Confirmation still expected today

? Senate Democrats on Tuesday attacked the nomination of Condoleezza Rice as U.S. secretary of state, arguing in a daylong debate that she had misled Congress and the public on the need for war against Iraq and threatening to tarnish her expected approval.

Rice, who has been President Bush’s White House national security adviser for four years, was one of the loudest voices urging war, Democrats said. She repeatedly deceived members of Congress and Americans at large about justifications for the war, said Sen. Mark Dayton, D-Minn.

“I don’t like impugning anyone’s integrity, but I really don’t like being lied to,” Dayton said. “Repeatedly, flagrantly, intentionally.”

Rice is expected to win confirmation today. Senate Majority Leader Bill Frist, R-Tenn., predicted that Rice would have “an overwhelming majority” of votes.

Sen. Richard Lugar, R-Ind., cautioned against “inflammatory rhetoric that is designed merely to create partisan advantage or to settle partisan scores.”

Rice would succeed Colin Powell, who often found himself on the outside looking in with Bush’s close circle of war and national security advisers.

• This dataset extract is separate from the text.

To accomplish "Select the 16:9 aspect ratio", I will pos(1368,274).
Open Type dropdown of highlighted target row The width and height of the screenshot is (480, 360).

By contrast, Rice is a trusted Bush loyalist. As a principal architect of the Iraq invasion and the administration’s war on terrorism, she shares blame for overstating the threat posed by Saddam Hussein, Democrats said.

“My vote against this nominee is my statement that this administration’s lies must stop now,” Dayton said in opposing Rice’s nomination on the Senate floor.

Politicians rarely use the word “lie,” preferring some of the milder terms other Democrats used Tuesday.

“There was no reason to go to war in Iraq when we did, the way we did and for the false reasons we were given,” said Sen. Edward M. Kennedy, D-Mass.

Rice is not directly responsible for intelligence failures prior to the Iraq war that overestimated Saddam’s nuclear capability, said Sen. Carl Levin, D-Mich. “But she is responsible for her own distortions and exaggerations of the intelligence which was provided to her,” Levin said.

Republicans who took the floor to endorse Rice included Sen. Chuck Hagel, R-Neb., who has been a sometime critic of the Bush administration’s Iraq policies.

“Dr. Rice has the intelligence, the integrity and the experience for this job. She has the president’s confidence,” Hagel said.